Daanyaal Ali, 14, Muaz Nawaz, 13, and Chirag Shah, 14 said they hoped the condom would prompt more people to seek treatment for STIs.
Ali said: “We created the S.T.EYE as a new way for STI detection to help the future of the next generation.
“We wanted to create something that makes detecting harmful STIs safer than ever before, so that people can take immediate action in the privacy of their own homes without invasive procedures at the doctors.
“We’ve made sure we’re able to give peace of mind to users and make sure people can be even more responsible than ever before.”

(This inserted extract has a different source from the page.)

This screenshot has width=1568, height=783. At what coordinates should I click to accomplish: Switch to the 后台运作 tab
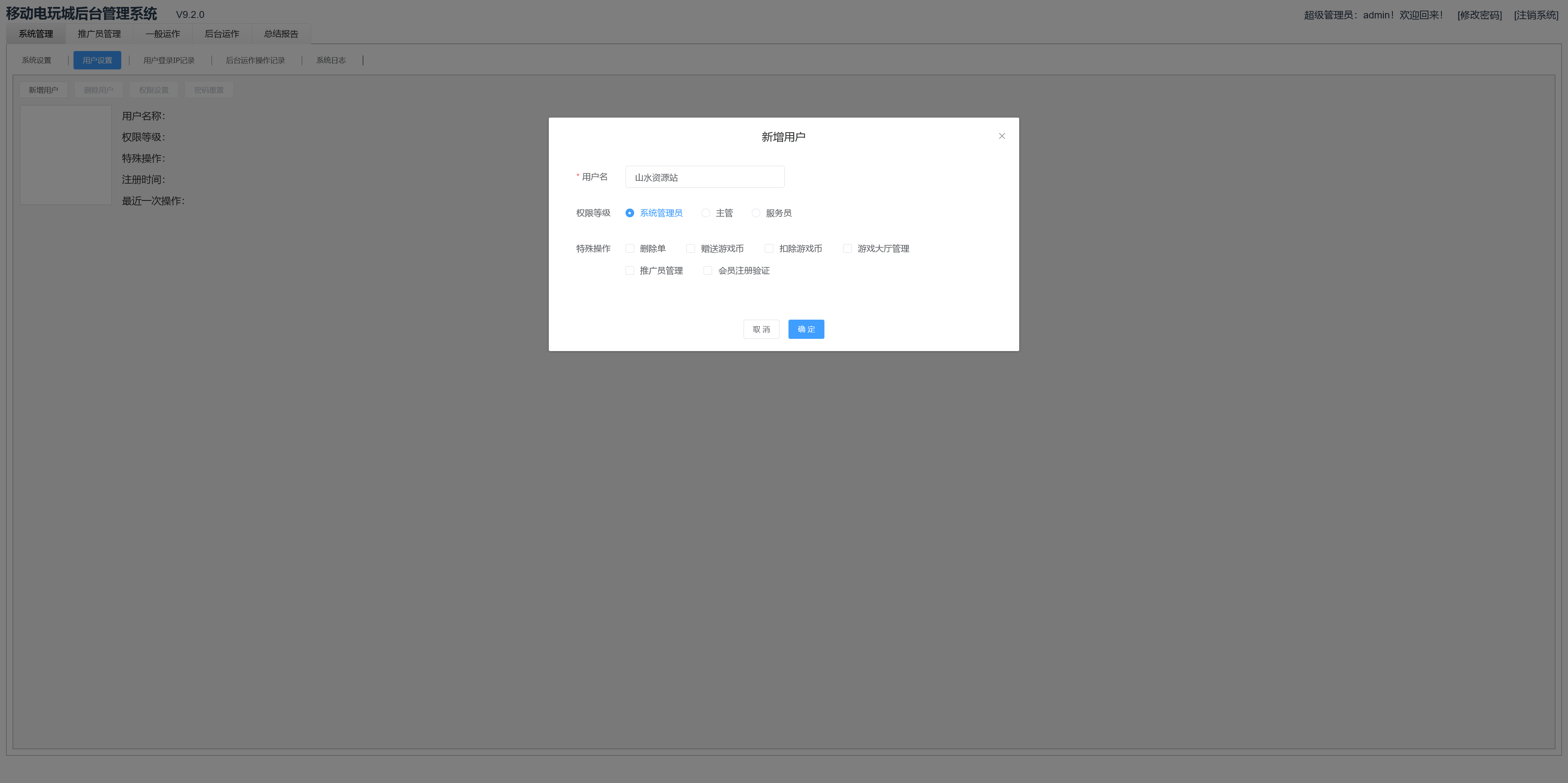(222, 34)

As well as the prize money, the boys have won a trip to meet Prince Andrew at Buckingham Palace.
The concept of color coded condoms raises interesting questions, says Daily Dot journalist EJ Dickson.
“It’s unclear as to whether the condom detects both the wearer’s and the recipient’s STI statuses, or just the recipient’s,” Dickson writes.
“If the latter, that poses some obvious concerns for heterosexual women or gay men who take a passive role during sex.”
Speaking to the Washington Post, Ali said the teenagers knew STIs were a huge problem in the UK.
“We saw a gap in the market and we wanted to help people feel safer.”
TeenTech CEO Maggie Philbin emphasized the color changing condoms are still at the concept stage, although the Washington Post reports condom companies have already approached the team.
“I think the reason the judges put this idea first was because the project showed how much learning these boys had done while researching STDs,” Philbin said.
Other ideas featured in the competition include a bracelet capable of measuring the users’ pulse; it sends a GPS location to the emergency services if it detects panic.
Another group of students developed an app that calculates the monetary value of household chores with the intention of helping children argue for increases in pocket money.